Stil und Design sollten das Geschäftskonzept auf den ersten Blick repräsentieren. Weniger empfehlenswert sind allerdings überladene Startseiten, die eventuell sogar erst nach dem Abspielen mehr oder weniger „nerviger“ Videos und Animationen erreicht werden. Zudem können diese bereits eine hohe technische Hürde vor allem für ältere Rechner darstellen. Vor fremder Werbung sollten Sie sich ebenfalls hüten, auch wenn dies manche Seite weitaus billiger machen würde.Die meisten Kolleginnen und Kollegen werden ihre Website im Auftrag erstellen lassen; nichtsdestotrotz gilt es auch dann, einen Blick auf die Technik zu werfen und die Anforderungsprofile entsprechend zu gestalten.
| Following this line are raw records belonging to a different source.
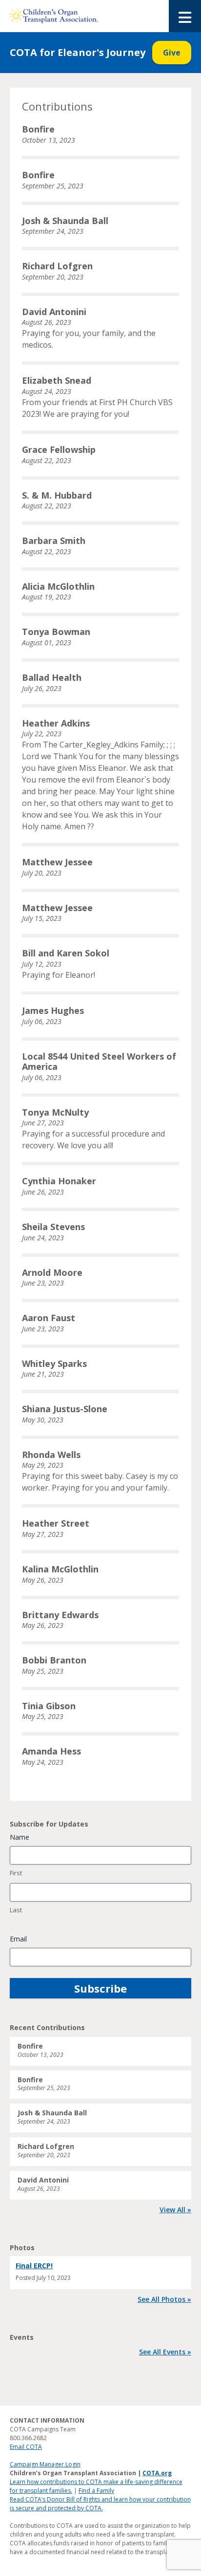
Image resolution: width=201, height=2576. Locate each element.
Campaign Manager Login (45, 2464)
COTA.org (157, 2473)
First (16, 1872)
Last (16, 1909)
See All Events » (165, 2351)
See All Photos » (164, 2299)
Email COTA (26, 2447)
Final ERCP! (34, 2265)
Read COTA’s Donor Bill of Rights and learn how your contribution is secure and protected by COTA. (100, 2503)
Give (172, 52)
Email (18, 1938)
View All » (175, 2209)
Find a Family (96, 2490)
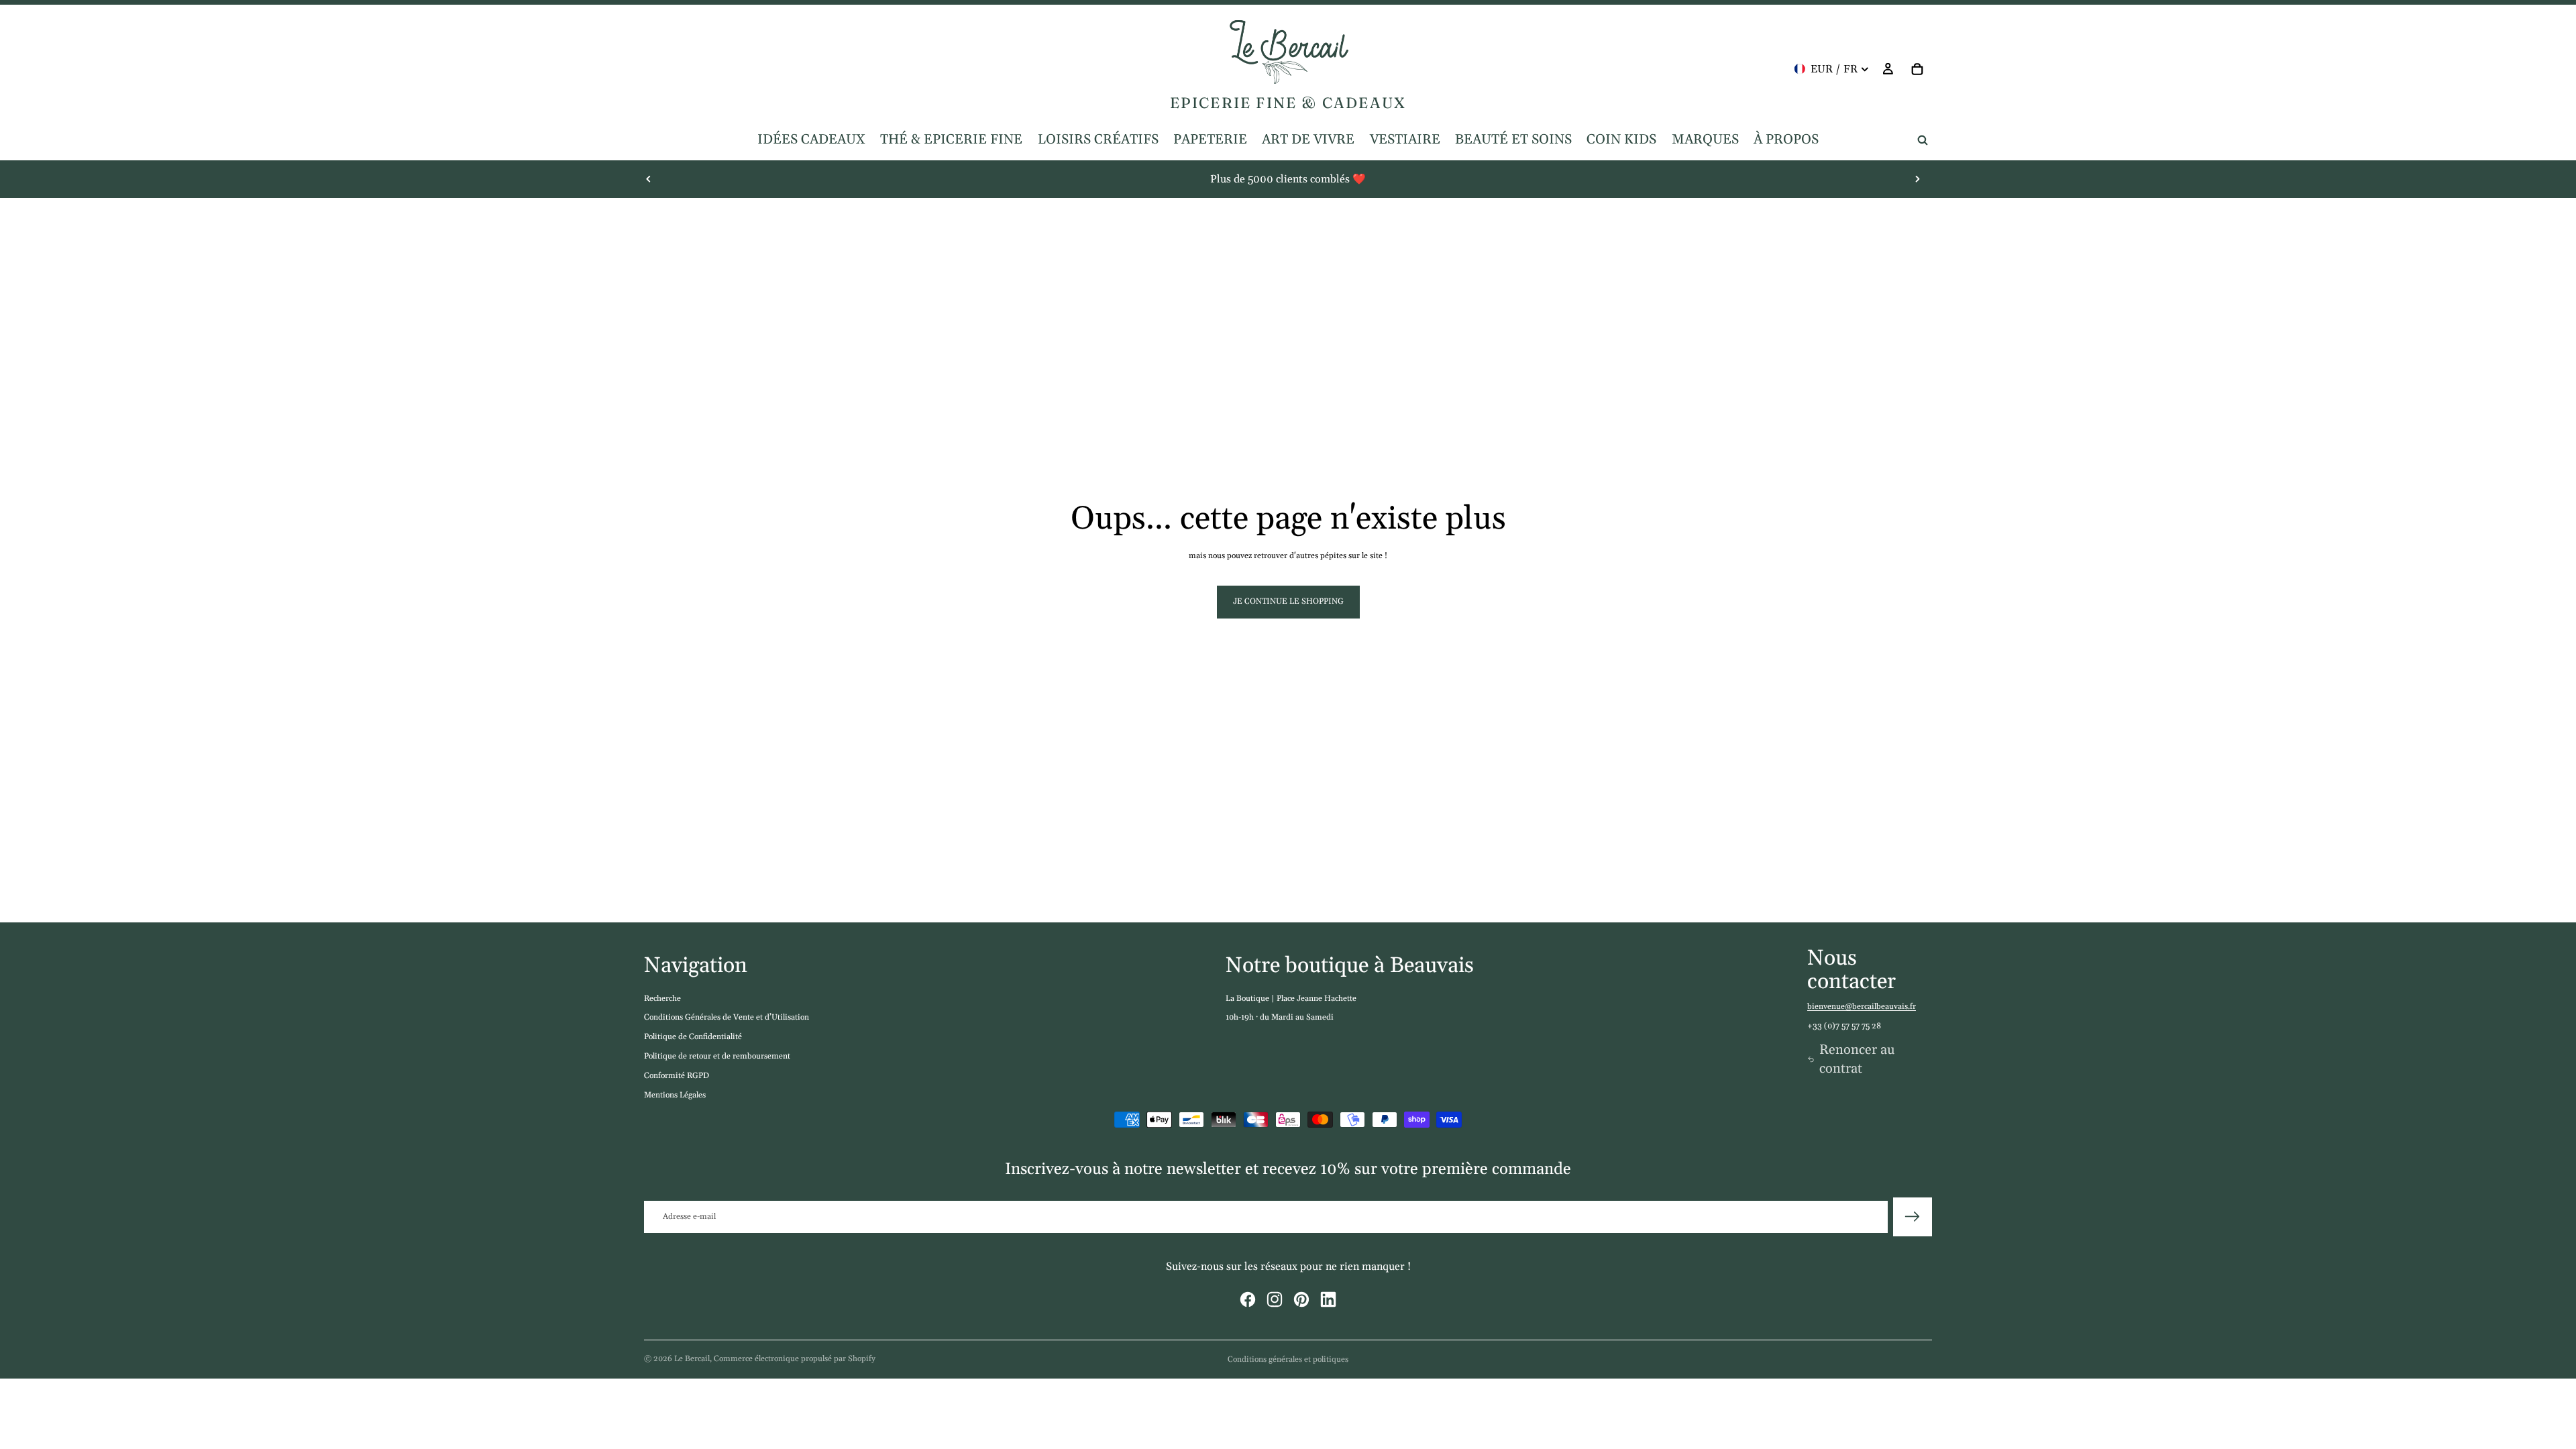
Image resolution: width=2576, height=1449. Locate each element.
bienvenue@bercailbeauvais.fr (1861, 1007)
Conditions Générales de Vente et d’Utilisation (726, 1017)
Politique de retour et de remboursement (717, 1056)
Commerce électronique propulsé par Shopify (794, 1359)
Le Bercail (692, 1359)
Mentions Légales (675, 1095)
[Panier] (1917, 69)
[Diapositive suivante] (1917, 179)
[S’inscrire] (1912, 1216)
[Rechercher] (1922, 140)
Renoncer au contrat (1857, 1059)
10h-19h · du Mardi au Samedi (1280, 1017)
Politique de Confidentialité (693, 1037)
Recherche (662, 999)
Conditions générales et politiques (1288, 1359)
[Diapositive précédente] (648, 179)
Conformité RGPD (676, 1076)
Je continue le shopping (1288, 601)
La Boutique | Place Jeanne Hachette (1291, 999)
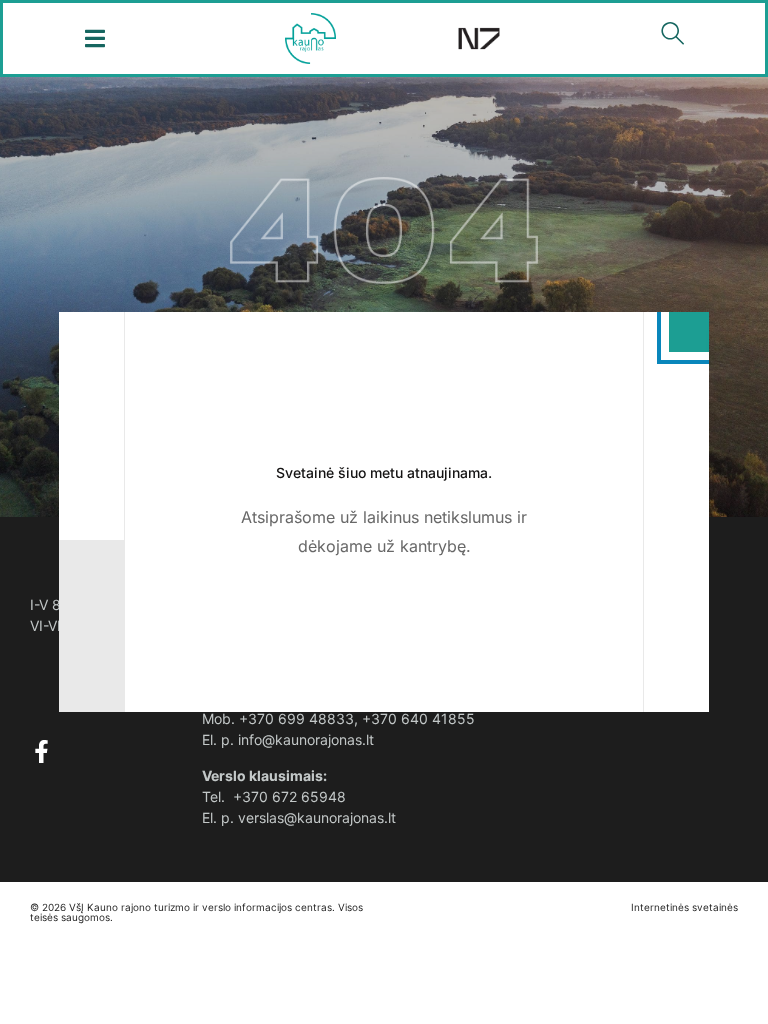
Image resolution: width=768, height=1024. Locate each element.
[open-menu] (95, 38)
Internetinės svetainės (684, 907)
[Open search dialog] (673, 38)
Funktionalität und Technisches
Grundsätzlich sollte eine Apotheken-Website möglichst „barrierefrei“ (d.h. auch ohne Installation verschiedener Zusatzprogramme über einen normalen Browser hinaus) nutzbar sein. Selbstredend müssen alle gängigen Browser unterstützt werden, auch ältere Versionen. Auf die gute Lesbarkeit der gewählten Schriftart und Textgröße ist besonderer Wert zu legen; mit der Tastenkombination [Ctrl] bzw. [Strg] [+] bzw. [–] lässt sich die Größe übrigens in aller Regel vom Benutzer selbst anpassen. Die gängigen Bildschirmauflösungen sollten so unterstützt werden, dass es zu keinen Verzerrungen kommt.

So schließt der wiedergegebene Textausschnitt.